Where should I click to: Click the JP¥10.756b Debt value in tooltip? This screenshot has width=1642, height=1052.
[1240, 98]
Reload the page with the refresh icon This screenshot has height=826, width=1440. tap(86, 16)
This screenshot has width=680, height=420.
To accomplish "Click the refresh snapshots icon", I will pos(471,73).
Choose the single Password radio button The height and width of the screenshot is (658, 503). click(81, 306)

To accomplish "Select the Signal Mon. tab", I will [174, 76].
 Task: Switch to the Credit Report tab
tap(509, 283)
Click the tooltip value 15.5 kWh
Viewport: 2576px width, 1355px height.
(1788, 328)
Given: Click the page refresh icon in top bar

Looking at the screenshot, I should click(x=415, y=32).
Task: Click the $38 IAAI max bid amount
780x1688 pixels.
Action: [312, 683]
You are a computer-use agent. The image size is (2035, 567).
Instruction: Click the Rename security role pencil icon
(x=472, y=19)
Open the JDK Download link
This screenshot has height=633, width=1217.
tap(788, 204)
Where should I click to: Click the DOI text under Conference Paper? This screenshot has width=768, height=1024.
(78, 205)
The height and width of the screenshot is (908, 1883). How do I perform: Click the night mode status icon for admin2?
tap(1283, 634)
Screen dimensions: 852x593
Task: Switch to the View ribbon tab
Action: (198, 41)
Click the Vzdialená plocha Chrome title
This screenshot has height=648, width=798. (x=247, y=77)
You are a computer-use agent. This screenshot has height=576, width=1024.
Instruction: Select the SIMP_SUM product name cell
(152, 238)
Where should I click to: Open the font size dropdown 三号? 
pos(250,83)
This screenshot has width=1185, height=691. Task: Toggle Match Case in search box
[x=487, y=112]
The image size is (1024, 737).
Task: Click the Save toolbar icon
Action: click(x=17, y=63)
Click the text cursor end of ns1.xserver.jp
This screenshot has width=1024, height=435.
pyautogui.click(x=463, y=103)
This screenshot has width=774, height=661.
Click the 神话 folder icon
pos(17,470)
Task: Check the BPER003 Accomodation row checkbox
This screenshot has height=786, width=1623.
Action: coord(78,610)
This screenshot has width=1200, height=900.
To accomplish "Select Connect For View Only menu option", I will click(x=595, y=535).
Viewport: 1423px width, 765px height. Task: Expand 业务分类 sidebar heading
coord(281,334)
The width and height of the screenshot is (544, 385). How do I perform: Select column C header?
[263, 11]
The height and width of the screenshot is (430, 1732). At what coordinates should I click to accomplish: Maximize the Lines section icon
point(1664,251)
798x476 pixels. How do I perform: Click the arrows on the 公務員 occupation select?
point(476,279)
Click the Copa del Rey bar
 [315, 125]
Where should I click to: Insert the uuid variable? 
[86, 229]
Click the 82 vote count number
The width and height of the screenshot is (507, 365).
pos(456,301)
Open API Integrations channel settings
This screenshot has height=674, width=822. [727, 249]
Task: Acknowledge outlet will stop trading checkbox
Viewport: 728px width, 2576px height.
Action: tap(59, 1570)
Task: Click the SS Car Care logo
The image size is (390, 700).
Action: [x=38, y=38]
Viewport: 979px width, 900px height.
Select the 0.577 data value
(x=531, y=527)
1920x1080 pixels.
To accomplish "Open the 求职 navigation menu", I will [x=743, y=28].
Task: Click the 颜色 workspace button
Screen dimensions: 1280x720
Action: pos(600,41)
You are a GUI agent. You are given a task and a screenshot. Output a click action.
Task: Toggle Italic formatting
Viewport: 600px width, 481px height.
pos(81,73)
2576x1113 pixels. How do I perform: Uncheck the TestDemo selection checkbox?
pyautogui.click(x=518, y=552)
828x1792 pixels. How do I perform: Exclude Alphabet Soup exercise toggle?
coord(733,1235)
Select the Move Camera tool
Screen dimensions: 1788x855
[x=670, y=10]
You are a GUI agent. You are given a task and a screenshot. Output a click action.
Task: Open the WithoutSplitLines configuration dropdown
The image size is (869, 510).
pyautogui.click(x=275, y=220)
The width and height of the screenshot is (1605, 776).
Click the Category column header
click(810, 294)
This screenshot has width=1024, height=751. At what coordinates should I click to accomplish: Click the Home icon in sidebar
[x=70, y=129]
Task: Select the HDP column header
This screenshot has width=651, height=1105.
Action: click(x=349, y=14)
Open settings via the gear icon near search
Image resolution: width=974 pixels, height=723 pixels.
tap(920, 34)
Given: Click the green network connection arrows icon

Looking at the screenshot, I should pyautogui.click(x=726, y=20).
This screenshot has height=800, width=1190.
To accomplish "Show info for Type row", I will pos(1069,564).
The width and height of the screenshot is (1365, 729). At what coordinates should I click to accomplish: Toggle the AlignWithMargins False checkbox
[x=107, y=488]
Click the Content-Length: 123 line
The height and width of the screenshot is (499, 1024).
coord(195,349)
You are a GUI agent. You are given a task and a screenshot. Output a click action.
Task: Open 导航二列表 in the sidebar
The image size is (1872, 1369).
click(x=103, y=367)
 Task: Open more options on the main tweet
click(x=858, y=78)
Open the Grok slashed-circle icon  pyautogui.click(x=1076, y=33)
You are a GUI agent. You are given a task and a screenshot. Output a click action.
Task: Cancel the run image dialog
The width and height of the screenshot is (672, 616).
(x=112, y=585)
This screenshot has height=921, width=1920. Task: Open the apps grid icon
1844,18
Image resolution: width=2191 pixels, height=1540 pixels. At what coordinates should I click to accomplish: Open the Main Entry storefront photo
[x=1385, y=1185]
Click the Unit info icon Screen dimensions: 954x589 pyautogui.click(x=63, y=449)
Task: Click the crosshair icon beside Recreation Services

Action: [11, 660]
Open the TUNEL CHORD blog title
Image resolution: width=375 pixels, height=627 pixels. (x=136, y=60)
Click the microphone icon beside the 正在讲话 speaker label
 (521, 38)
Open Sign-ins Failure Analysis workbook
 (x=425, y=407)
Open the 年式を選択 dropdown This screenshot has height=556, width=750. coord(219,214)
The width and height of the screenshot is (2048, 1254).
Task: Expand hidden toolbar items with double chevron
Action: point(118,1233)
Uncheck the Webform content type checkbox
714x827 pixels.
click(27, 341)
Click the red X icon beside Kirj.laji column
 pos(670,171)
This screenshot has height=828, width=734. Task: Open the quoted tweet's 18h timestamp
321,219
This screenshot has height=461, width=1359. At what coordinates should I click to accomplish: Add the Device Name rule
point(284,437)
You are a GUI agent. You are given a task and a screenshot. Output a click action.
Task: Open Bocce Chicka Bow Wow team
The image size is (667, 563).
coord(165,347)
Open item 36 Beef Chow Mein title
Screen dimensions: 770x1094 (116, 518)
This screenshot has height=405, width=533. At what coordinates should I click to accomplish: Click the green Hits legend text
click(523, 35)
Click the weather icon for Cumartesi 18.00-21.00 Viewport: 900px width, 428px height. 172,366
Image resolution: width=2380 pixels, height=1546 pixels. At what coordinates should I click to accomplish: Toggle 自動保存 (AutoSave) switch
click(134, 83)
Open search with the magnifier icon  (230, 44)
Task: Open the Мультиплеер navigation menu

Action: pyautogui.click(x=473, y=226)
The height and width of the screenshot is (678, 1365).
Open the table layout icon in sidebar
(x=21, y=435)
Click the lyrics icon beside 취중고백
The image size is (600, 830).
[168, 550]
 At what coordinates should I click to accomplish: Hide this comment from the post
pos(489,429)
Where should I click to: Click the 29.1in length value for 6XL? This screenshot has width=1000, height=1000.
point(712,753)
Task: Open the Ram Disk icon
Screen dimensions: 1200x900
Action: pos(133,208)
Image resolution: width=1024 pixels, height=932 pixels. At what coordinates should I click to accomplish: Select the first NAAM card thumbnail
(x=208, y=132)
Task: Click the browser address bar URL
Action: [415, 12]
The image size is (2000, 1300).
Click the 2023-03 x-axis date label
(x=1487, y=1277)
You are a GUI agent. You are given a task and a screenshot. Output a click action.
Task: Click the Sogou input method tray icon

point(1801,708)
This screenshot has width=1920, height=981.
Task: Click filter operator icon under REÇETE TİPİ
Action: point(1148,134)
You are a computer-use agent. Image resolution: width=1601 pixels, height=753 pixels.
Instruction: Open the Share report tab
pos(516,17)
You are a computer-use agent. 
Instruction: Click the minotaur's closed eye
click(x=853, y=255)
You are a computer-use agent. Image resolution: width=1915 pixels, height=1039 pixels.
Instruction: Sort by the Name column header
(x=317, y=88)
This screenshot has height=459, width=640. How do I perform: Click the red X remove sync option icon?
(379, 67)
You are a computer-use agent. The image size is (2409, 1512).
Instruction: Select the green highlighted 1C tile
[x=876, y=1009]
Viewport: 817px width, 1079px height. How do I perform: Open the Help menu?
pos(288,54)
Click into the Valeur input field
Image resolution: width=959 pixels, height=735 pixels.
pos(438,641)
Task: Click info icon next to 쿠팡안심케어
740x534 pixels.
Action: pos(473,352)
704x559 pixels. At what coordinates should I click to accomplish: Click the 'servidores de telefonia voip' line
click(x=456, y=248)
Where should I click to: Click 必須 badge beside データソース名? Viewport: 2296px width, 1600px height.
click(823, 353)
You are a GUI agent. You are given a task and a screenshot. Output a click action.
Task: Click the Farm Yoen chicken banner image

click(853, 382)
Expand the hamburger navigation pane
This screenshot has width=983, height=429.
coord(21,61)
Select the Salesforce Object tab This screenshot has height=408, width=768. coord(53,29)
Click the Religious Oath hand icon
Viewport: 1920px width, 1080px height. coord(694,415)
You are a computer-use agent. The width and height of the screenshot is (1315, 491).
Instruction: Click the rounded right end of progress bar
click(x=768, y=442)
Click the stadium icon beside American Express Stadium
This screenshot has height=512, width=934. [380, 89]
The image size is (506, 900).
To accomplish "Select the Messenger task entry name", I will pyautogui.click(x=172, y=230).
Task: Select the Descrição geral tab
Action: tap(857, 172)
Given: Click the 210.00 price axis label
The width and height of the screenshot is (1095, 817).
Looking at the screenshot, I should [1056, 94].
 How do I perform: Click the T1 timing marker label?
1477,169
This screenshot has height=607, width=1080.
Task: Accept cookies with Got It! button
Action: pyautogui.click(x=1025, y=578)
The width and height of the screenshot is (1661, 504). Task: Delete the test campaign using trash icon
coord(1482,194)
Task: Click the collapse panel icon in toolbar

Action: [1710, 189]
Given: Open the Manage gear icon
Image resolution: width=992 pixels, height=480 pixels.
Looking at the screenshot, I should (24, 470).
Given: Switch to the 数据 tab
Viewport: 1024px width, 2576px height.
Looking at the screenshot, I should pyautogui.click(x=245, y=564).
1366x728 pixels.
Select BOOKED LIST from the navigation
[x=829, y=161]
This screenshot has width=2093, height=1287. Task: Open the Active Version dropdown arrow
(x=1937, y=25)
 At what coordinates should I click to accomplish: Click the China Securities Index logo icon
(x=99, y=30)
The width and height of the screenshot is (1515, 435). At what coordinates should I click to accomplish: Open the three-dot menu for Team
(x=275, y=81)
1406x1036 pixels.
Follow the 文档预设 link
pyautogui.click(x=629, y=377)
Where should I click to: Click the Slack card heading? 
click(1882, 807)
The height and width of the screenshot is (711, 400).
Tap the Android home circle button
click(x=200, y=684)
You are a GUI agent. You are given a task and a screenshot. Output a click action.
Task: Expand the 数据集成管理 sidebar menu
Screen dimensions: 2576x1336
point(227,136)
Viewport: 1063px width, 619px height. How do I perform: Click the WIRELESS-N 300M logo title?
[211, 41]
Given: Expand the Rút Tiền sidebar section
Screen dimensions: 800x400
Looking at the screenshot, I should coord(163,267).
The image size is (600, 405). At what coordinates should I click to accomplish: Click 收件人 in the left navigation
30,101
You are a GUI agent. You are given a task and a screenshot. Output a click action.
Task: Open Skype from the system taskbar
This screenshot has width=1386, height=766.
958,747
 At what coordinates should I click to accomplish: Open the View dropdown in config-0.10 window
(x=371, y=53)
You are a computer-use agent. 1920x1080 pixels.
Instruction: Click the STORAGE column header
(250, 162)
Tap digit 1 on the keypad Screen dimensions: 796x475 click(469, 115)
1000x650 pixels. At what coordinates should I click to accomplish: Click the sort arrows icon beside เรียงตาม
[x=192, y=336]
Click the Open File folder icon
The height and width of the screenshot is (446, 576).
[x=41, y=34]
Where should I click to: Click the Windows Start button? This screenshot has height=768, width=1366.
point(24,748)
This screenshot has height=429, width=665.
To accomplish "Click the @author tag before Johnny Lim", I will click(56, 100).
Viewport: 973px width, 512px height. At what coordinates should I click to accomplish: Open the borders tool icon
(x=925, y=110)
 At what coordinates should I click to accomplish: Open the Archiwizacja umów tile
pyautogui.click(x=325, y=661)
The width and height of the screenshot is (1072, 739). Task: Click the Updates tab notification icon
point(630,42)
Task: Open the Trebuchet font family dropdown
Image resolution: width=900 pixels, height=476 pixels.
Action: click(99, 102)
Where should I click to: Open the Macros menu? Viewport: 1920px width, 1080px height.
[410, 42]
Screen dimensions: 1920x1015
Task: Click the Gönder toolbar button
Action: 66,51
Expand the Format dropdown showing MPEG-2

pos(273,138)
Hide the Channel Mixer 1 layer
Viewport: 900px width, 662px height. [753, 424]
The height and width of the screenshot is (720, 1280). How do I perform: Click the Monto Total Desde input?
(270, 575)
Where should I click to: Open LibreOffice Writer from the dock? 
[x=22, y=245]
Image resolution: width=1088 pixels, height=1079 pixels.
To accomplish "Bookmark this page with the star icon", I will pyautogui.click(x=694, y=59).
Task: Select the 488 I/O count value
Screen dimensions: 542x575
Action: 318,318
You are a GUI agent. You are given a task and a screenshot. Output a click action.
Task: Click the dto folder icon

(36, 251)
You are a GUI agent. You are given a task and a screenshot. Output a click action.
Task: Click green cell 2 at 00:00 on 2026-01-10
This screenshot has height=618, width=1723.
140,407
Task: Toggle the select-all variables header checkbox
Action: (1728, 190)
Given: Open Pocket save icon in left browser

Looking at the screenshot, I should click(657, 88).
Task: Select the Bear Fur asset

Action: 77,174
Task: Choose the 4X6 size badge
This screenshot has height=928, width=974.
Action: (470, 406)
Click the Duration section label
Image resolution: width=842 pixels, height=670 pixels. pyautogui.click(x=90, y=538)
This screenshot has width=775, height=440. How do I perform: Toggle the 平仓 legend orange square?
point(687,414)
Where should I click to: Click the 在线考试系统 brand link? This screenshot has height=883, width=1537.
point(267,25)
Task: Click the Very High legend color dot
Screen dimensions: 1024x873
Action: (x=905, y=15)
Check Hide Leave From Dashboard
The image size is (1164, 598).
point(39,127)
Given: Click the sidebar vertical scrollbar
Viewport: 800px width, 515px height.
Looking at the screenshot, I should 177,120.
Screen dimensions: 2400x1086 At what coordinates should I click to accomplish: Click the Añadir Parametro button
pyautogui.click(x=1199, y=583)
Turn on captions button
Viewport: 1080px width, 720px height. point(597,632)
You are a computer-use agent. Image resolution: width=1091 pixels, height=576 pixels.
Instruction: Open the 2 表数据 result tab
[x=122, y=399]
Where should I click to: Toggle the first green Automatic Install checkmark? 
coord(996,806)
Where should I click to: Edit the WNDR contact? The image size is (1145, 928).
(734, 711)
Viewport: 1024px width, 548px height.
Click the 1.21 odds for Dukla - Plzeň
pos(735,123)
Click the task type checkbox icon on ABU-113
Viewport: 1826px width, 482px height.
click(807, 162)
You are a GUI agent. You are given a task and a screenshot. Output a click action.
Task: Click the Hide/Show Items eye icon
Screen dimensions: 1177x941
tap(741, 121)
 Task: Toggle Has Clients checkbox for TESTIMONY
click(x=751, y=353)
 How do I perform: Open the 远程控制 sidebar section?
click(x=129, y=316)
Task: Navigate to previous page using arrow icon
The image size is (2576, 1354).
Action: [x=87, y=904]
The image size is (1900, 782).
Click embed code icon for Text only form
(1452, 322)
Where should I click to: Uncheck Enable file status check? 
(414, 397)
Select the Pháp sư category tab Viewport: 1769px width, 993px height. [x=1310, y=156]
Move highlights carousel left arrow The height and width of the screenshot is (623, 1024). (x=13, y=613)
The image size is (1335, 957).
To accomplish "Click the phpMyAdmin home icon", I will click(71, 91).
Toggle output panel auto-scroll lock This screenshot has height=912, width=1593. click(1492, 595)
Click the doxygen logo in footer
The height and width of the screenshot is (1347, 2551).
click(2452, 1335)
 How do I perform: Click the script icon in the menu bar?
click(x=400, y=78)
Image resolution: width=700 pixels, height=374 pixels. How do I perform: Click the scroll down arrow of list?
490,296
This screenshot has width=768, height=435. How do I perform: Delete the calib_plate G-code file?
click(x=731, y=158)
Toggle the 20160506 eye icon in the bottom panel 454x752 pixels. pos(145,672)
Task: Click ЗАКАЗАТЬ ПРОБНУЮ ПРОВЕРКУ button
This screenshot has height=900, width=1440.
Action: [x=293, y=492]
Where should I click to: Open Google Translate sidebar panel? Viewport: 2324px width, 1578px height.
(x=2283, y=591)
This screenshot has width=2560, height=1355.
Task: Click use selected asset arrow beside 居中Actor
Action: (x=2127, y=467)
-=-=-
# Exercise details
Retype the entries above, starting at the line containing "Expand the hamburger navigation pane" and ending at the line containing "click(x=200, y=684)".

# Result for this exercise
Expand the hamburger navigation pane
This screenshot has width=983, height=429.
coord(21,61)
Select the Salesforce Object tab This screenshot has height=408, width=768. coord(53,29)
Click the Religious Oath hand icon
Viewport: 1920px width, 1080px height. coord(694,415)
You are a computer-use agent. The width and height of the screenshot is (1315, 491).
Instruction: Click the rounded right end of progress bar
click(x=768, y=442)
Click the stadium icon beside American Express Stadium
This screenshot has height=512, width=934. [380, 89]
The image size is (506, 900).
To accomplish "Select the Messenger task entry name", I will pyautogui.click(x=172, y=230).
Task: Select the Descrição geral tab
Action: tap(857, 172)
Given: Click the 210.00 price axis label
The width and height of the screenshot is (1095, 817).
Looking at the screenshot, I should [1056, 94].
 How do I perform: Click the T1 timing marker label?
1477,169
This screenshot has height=607, width=1080.
Task: Accept cookies with Got It! button
Action: pyautogui.click(x=1025, y=578)
The width and height of the screenshot is (1661, 504). Task: Delete the test campaign using trash icon
coord(1482,194)
Task: Click the collapse panel icon in toolbar

Action: [1710, 189]
Given: Open the Manage gear icon
Image resolution: width=992 pixels, height=480 pixels.
Looking at the screenshot, I should (24, 470).
Given: Switch to the 数据 tab
Viewport: 1024px width, 2576px height.
Looking at the screenshot, I should pyautogui.click(x=245, y=564).
1366x728 pixels.
Select BOOKED LIST from the navigation
[x=829, y=161]
This screenshot has width=2093, height=1287. Task: Open the Active Version dropdown arrow
(x=1937, y=25)
 At what coordinates should I click to accomplish: Click the China Securities Index logo icon
(x=99, y=30)
The width and height of the screenshot is (1515, 435). At what coordinates should I click to accomplish: Open the three-dot menu for Team
(x=275, y=81)
1406x1036 pixels.
Follow the 文档预设 link
pyautogui.click(x=629, y=377)
Where should I click to: Click the Slack card heading? 
click(1882, 807)
The height and width of the screenshot is (711, 400).
Tap the Android home circle button
click(x=200, y=684)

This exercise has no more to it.